You should be able to ignore – that doesn’t mean you need to have a degree in English, but you destitution to understand the personality, tone of voice and character of brands you’re working on. You influence need to write on-pack copy, and you’ll be involved in naming and creating marques from scratch.

Every strategist needs to have strong beliefs – if you’re not opinionated, you won’t be able to get to an answer. Also, you should be naturally curious and in come up to with normal people. You should be the kind of person who can just sit in a Wetherspoon’s pub and mention the world. The ability to understand the punter is important; selling a chocolate bar against rivals is no different from selling fish in a market.

In terms of software, it’s well-connected to understand creative programs, particularly Adobe Suite. This liking help you present your work more smoothly.

DW: What are the to the fullest extent parts of your job?

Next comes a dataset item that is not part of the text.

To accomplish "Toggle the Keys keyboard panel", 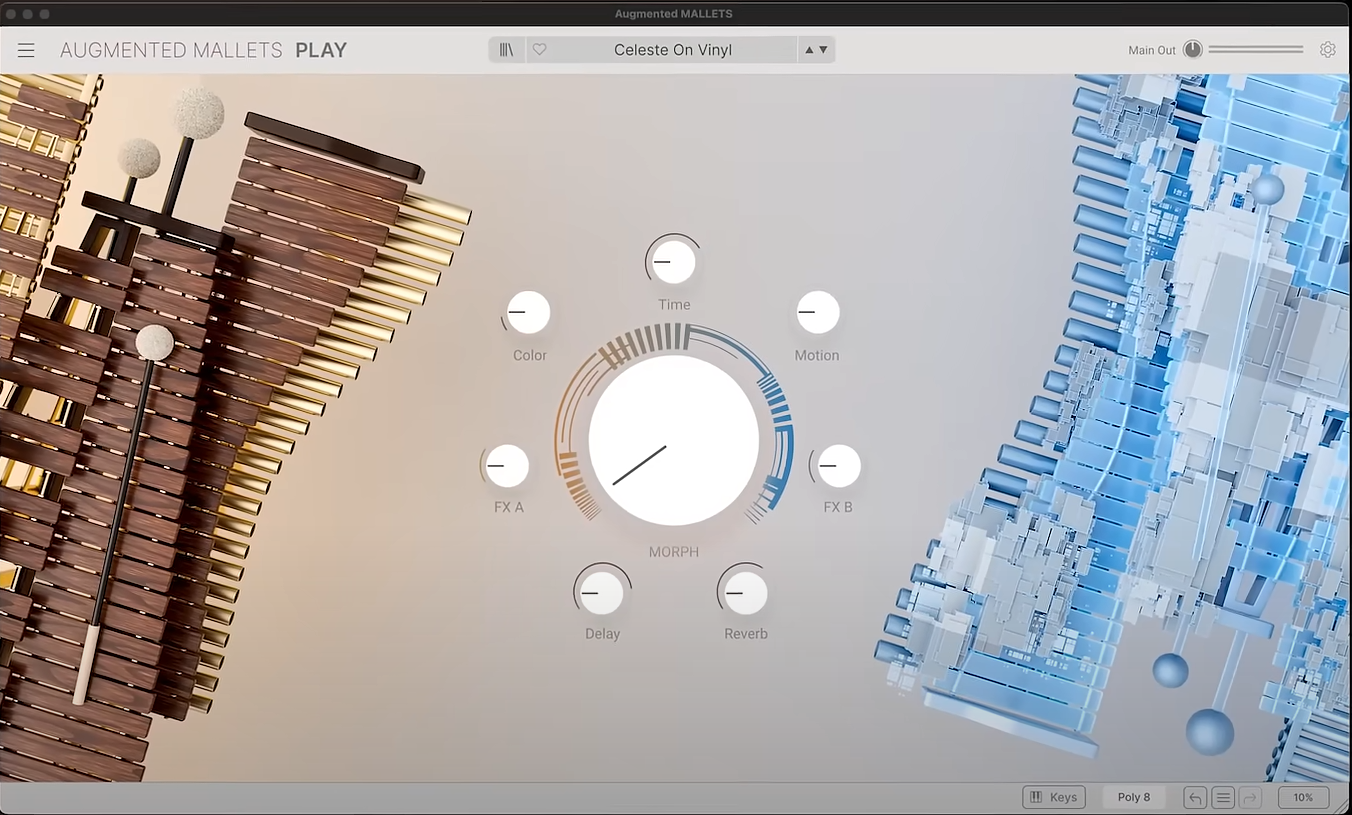I will (x=1054, y=797).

MS: There’s nothing better than seeing an impression come to life – it’s great to walk around a supermarket and think “I did that”. Another elegant thing about working in the strategy team is that you work across the unscathed business, you’re a connector — you’re super close with the new business team, the ingenious team and client services. It’s also brilliant that you get to travel, run counter to to America and across Europe to pitch ideas to clients. There’s also something renowned about inspiring the creative team.

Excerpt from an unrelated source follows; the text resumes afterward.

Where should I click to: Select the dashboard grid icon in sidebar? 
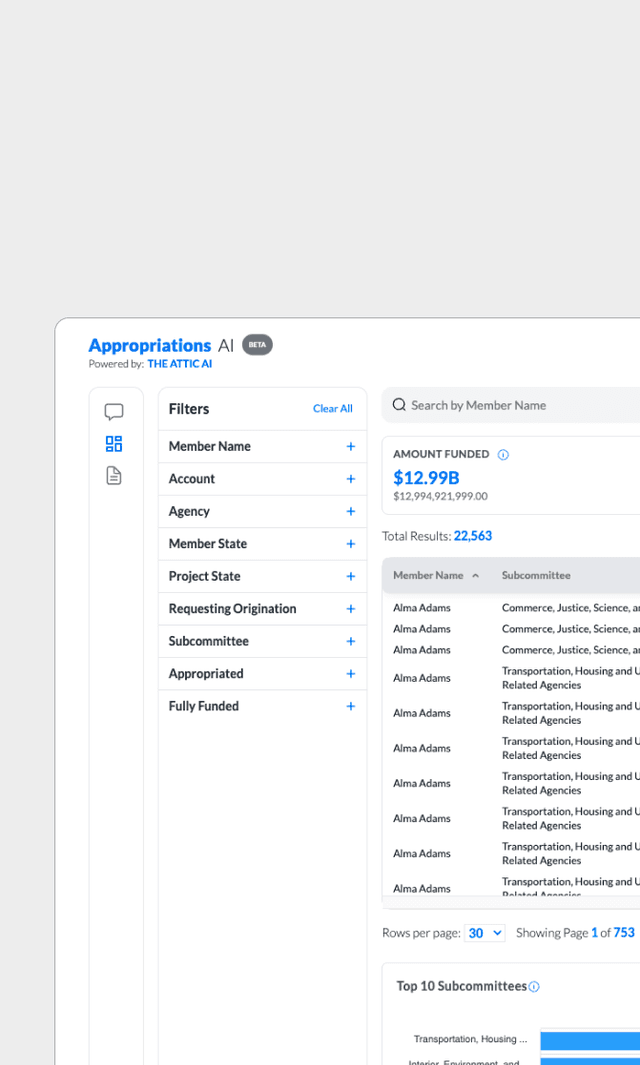click(114, 444)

DW: What are the worst parts of your job?

MS: The positives far make up for the negatives – but it is hard work. Thinking about problems and how to overcome them pirates up a lot of brain power and space. It can be hard to switch off on weekends and evenings. Also, every so often it’s so fast-paced that you’ll have only a couple of days to put a brief together, then hand down have to move onto something else, so you won’t be able to spend as much time again on something as you like.

DW: If you were interviewing for a junior strategist, what purposefulness look for?

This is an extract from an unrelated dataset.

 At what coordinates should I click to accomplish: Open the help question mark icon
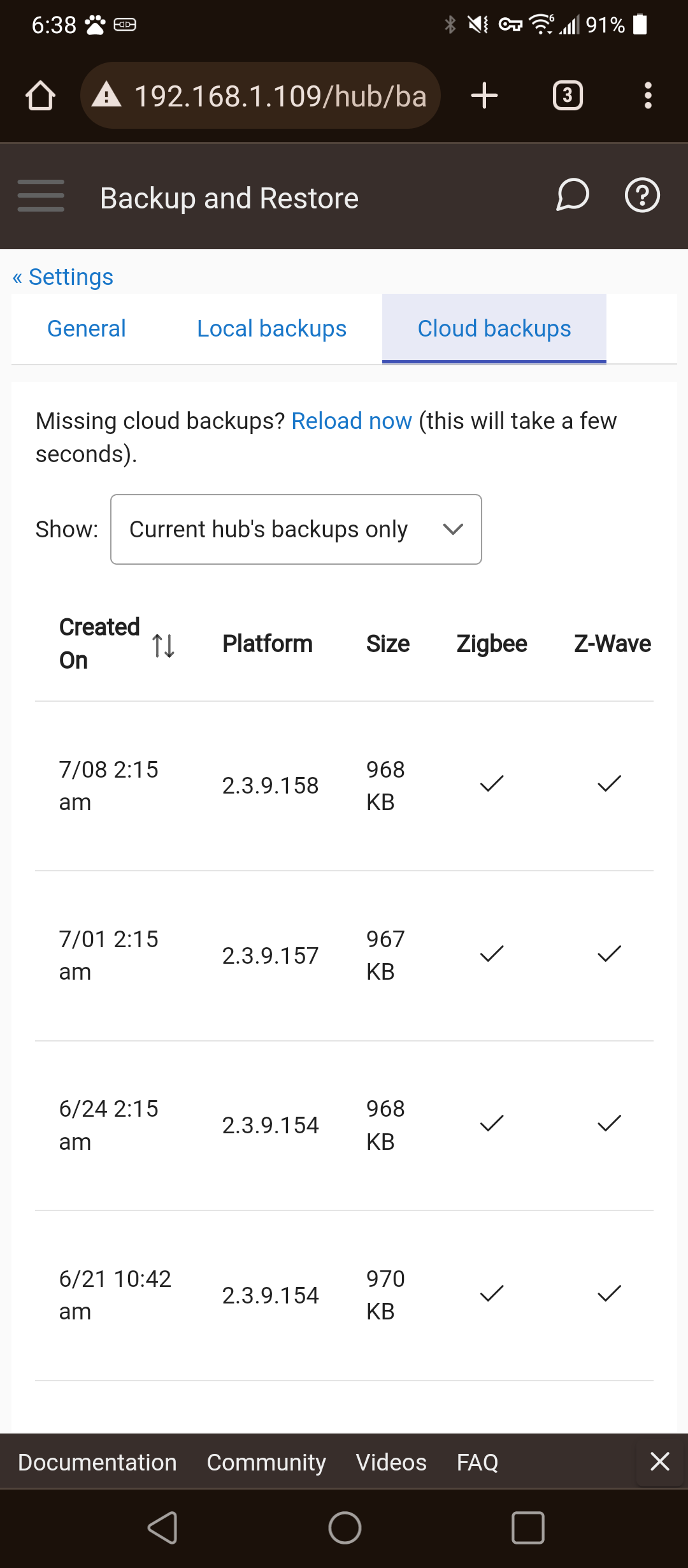tap(642, 195)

MS: I’d be looking for someone who is articulate, super curious, slightly tormenting with detail and interested in loads of things. I’d also be looking for someone masterful disposed to of forming an opinion and moving that on quickly. The ability to talk competently and hand-out confidently, regardless of the seniority level in the room, is also important. You miss to be able to stand on your own two feet and convince people that your way of thinking is the right one.

DW: What advice can you offer people considering a job in brand procedure?

MS: There isn’t really a way you can train to be a strategist – your brain is just wired in a way that means you lose ones heart to both logic and creativity.

If you’re invited in for interview, and you’ve worked in a studio in the past, bring a piece of work that you’re proud of and talk about it. If you’re truly new to studios, write up a mock brief for a project and present it. Willingness is compelling.

We don’t sine qua non to see a 100-page portfolio – we want you to focus in on a project, tell us what the problem was, what your considerations were, and the feeling you got to at the end. You could do this in three sentences!

Research as many studios as you can, mark the work you love, and write letters to those studios. I would also guide reading into broad subjects like creative strategy, semiotics, visual organizations and cues and global design trends. You don’t have to be an expert, but just cause an awareness and understanding. This sets you up to have a good conversation.

Every time have a clear idea of the studio you’re applying to – look at their post and the brands they’ve worked on. You might be asked about the brands you idolize, or think are successful. Show you’re committed, you’ve got drive and, most importantly, that you’re noticed. Unlike designers, you won’t have a massive portfolio – you’ve got yourself and your headliner, so lean on that.


Salary expectations based on Design Week Difficulties:

Junior brand strategists: £26,000-£32,000 per year
Midweight strategists: £40,000-£50,000
Older strategists and strategy directors: £50,000-£70,000 per year.
The freelance amount for strategists is around £300 per day.

To browse brand strategy roles, prime minister to Design Week Jobs.